Von weiss zu schwarz
Es ist Freitagnachmittag, und den Studierenden bleiben nur noch wenige Stunden bis zum Modulschluss. Von weiter hinten schallt Hip-Hop-Musik rüber. Am Ende des Korridors ist eine Wand praktisch schwarz geworden. Ein riesiges Etwas zeichnet sich ab, das am ehesten einem Schneckenhaus ähnelt. Daraus entspringt ein nabelschnurförmiger Strang, der aus der schwarzen Fläche heraus in die weisse übergeht und dort abrupt abstrakt wird. Mit wenigen Strichen gemalte Fabelwesen, Herzen oder Tupfer sind zu sehen. «Hier haben die Kinder auf unser Kunstwerk reagiert», sagt Reto Ritz, der die Wand zusammen mit Julius Jenny bearbeitet hat. So grossflächig zu malen sei eine ziemliche Herausforderung gewesen. «Doch es hat uns sehr viel Spass gemacht», sagen sie.
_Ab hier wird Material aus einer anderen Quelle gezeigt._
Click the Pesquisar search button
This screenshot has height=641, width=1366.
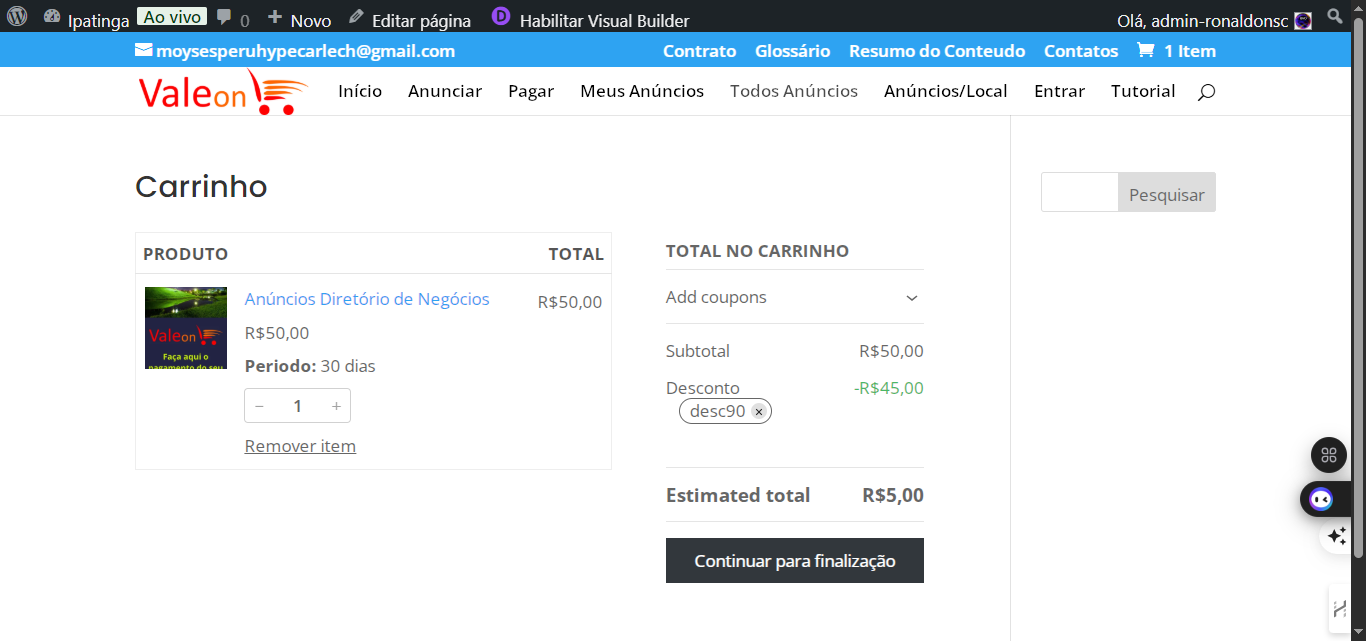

Auf der gegenüberliegenden Wand winden sich zwei riesige schwarze Tausendfüssler um einen Schaukasten. Am Boden kauert Maria Krol, Studierende im Bachelor Fine Arts, und pinselt konzentriert an ihrem Kunstwerk. Die Öffnung des Moduls für alle hat auch sie angelockt. «Ich war mit meiner Kamera auf dem Weg zum Atelier, als ich mitbekam, was hier gerade passiert», sagt sie. «Malen ist eigentlich gar nicht meins, aber hier und jetzt mitzumachen, ist etwas Einmaliges.»
Ein einmaliges Erlebnis war die Modulwoche «Kunst & Wandgestaltung» auch für das Künstlertrio Mickry 3. Die Modulverantwortlichen zeigen sich sehr zufrieden. «Das hier zum Beispiel könnte man direkt ins Museum stellen», sagt Dominique Vigne und zeigt auf eine Wand, auf der collagenartig Auge, Nase und Mund umgeben von abstrakten Malereien abgebildet sind. Eines sei gewiss: «Wir hätten keine so starke Arbeit hingekriegt, hätten sich die Studierenden nicht intensiv mit dem Thema auseinandergesetzt.»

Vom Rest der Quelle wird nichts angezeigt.